To enhance robotics application in agriculture, it is important to secure access and diversify the supply of those materials. Going forward, actions are needed regarding the robotics supply chains such as:
- Incentivizing the adoption of sustainability software by extractive industry
- Diversify the material supply
- Support the eco-design of robotics products through recycling and reuse, substitution
- Promote R&D, develop skills and competences
- Unlocking technology transfer and investment opportunity in third countries in order to promote secondary sources of CRMs.
dnpatrice2001
In economics, demand is the quantity of a good that consumers are willing and able to purchase at various prices during a given period of time. The demand functions are derived mathematically through utility maximization (Lagrange method) and theoritical properties of demand systems. However, the demand function lacks robustness because human actors often make sequences of choices that are incompatible with any consistent utility function. The standard demand function fails to consider the underlying factors of purchasing decisions and therefore does not represent consumers' behavior in a real economy. The purchase decision-making process and the interactions among consumers based on this process generate market dynamics which are not handled by the standard demand functions. Those shortcomings prevent the global food demand to match more precisely with the supply and therefore increase food waste and the related environmental and social impacts. The transition from standard towards real demand functions requires modelling the purchase decision-making of each consumer. This issue involves research in the fields of psychologue, economics, sociologue and marketing, which is in line with the research of the agent-based computational simulation of complexe social systems. The combined use of the Agent-Based Models (ABM) and Multi-Agent Simulation (MAS) method in studying consumer behavior and markets gives one the potential to cope with the dynamic changes and complexities in the real-world business environment. By creating a large number of heterogeneous consumer agents in an artificial market, multi-agent simulation (MAS) can be used to exhibit a market dynamic phenomenon originating from the individual behavior of heterogeneous consumers and their interactions in the real-world complexe market.

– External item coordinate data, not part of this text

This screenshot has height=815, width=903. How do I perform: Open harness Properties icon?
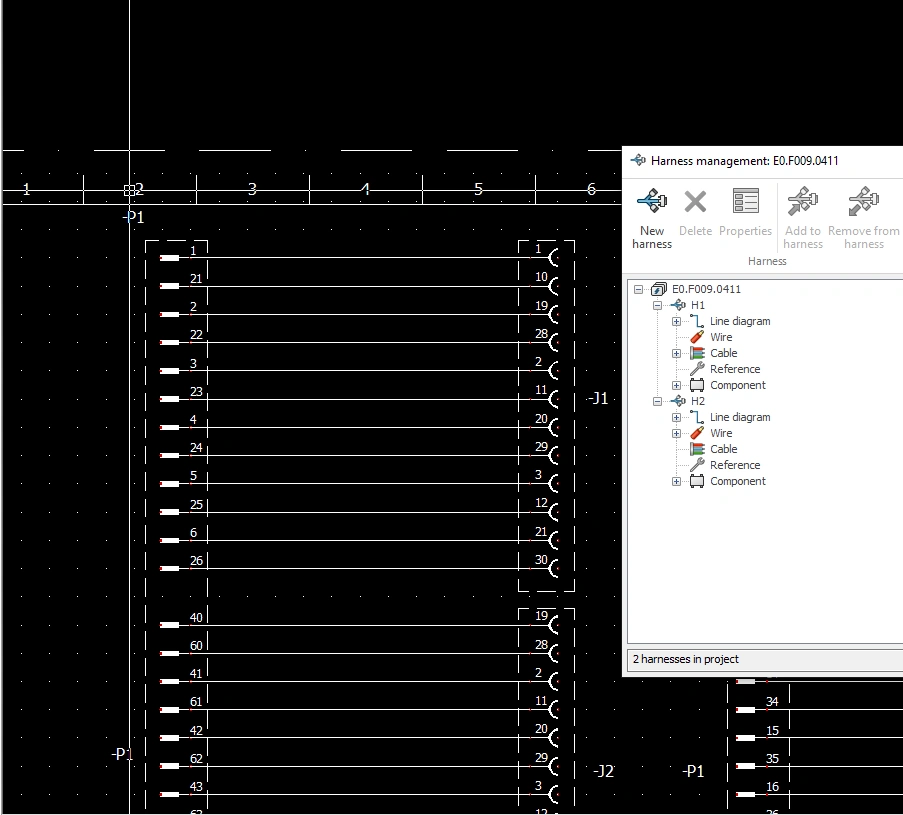click(x=745, y=201)
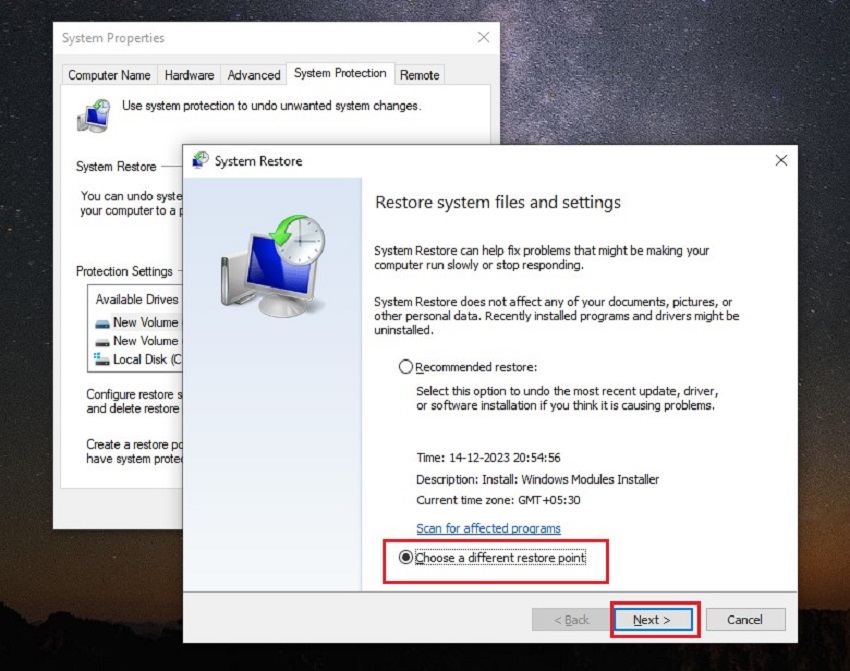850x671 pixels.
Task: Click the Available Drives column header
Action: 136,299
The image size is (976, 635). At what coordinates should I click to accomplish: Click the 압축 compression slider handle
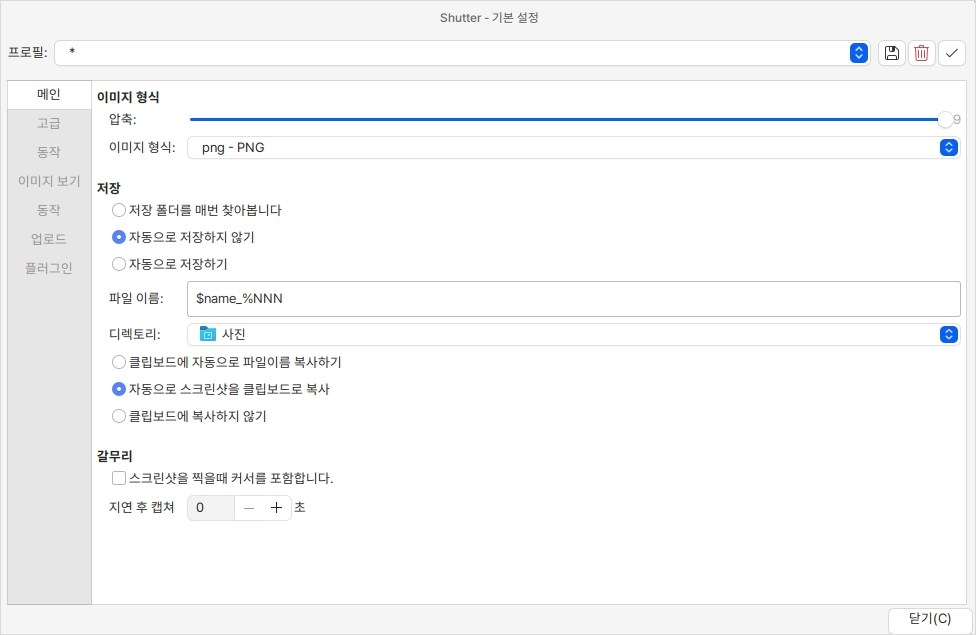(945, 120)
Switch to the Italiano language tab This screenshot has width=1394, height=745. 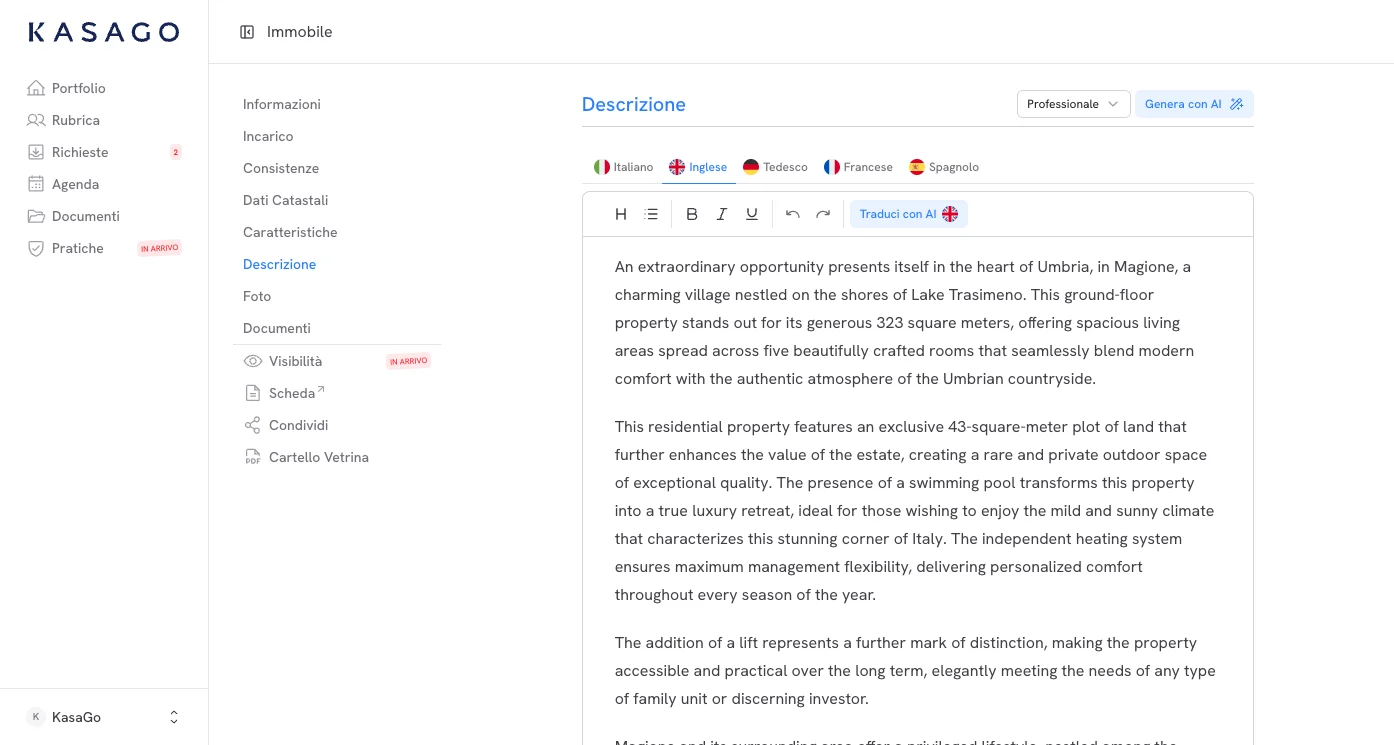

The strategy is to create a virtual market by using a large number of artificial consumer agents to simulate the emerging market dynamics. The algorithm controls these agents' buying behaviors. The validation of the effectiveness of the agent-based purchase provides the potential to explore and predict dynamic market variations, e.g. fluctuations in market shares, the influence of economic gouvernement policies, technomogical innovations, and market's responses to expected or unexpected events.